- The Federal Reserve's latest projections show the median fed funds rate rising to 3.8% in 2026, 3.6% in 2027, and 3.4% in 2028, with the long-run rate unchanged at 3.1%.
- Officials now expect higher inflation through 2026, with PCE not returning to the 2% target until 2028.
- Growth is slightly lower, while unemployment remains broadly steady, as only 18 of 19 policymakers submitted projections.
A Higher-for-Longer Stance
The Federal Reserve's updated Summary of Economic Projections, released Wednesday, signals a more hawkish path for interest rates than many had anticipated. The median fed funds rate is now expected to peak at 3.8% in 2026, up from the previous estimate of 3.4%, before gradually declining to 3.4% in 2028. The long-run rate remains unchanged at 3.1%, suggesting that policymakers see a higher neutral rate environment.
The projections reflect sticky inflation, with the personal consumption expenditures price index not seen returning to the Fed's 2% target until 2028—a full two years later than earlier forecasts. "Inflation has proven more persistent than expected," a senior Fed official said, speaking on condition of anonymity. The central bank now sees PCE inflation at 2.5% in 2025 and 2.2% in 2026, up from prior estimates.
Economic Growth and Employment
GDP growth projections were trimmed slightly, with 2025 growth now seen at 1.8% versus 1.9% previously. The unemployment rate is expected to hold steady around 4.1% through 2026, indicating a labor market that remains resilient despite tighter policy. "We're seeing a balancing act—growth is moderating, but the job market is still solid," noted an economist who follows Fed policy closely.
The dot plot, derived from 18 of the 19 FOMC participants, shows a split among officials: a majority see rates staying above 3.5% through 2027, while a minority advocate for a faster path lower. One policymaker did not submit projections, according to the Fed's release.
Market Implications
The higher rate path has immediate consequences for borrowing costs. Mortgage rates, already elevated, could climb further, while corporate debt issuance may slow as financing costs remain high. "This is a clear signal that the Fed is not ready to ease anytime soon," a Wall Street strategist said. The yield on the 10-year Treasury note rose 10 basis points following the release.
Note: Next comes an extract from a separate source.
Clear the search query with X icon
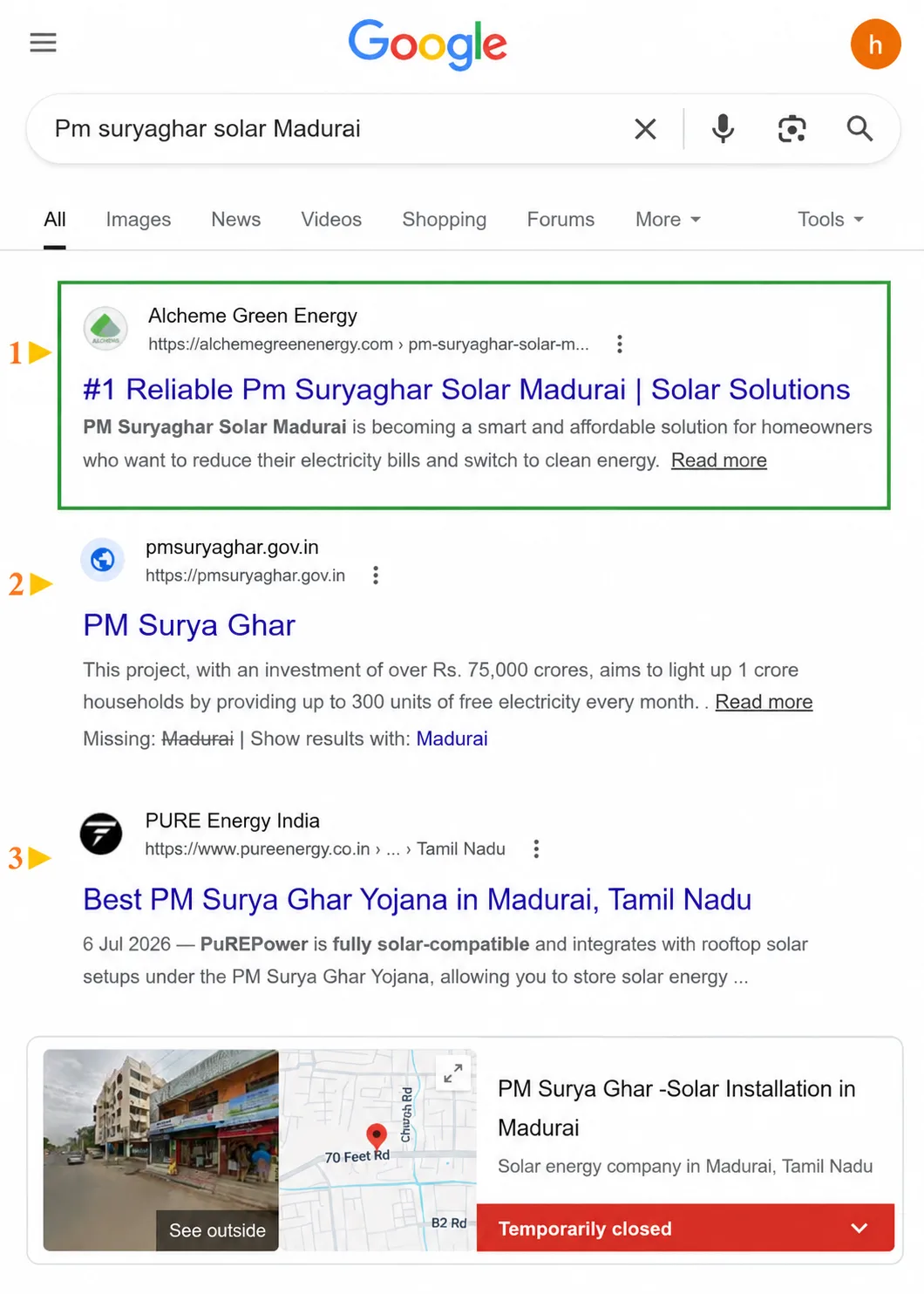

Global spillovers are also a concern. Higher U.S. rates could strengthen the dollar and tighten financial conditions abroad, particularly for emerging markets. Central banks in Europe and Asia may face pressure to follow suit or risk currency depreciation.
Political and Regulatory Context
The Fed's updated stance comes amid ongoing fiscal debates in Washington. Some lawmakers have criticized the central bank for not cutting rates sooner, but Chair Jerome Powell has emphasized data-dependence. Regulatory changes, including stricter capital requirements for banks, could further interact with monetary policy to slow credit growth.
Outlook
Looking ahead, investors will focus on incoming inflation data, particularly wage growth and services prices. If inflation remains stubborn, the Fed may need to keep rates higher for even longer. "The path to 2% is taking longer than we thought," a Fed official said. "We need to see consistent progress."
Correction: An earlier version of this article misstated the year for the inflation target return. It is 2028, not 2027.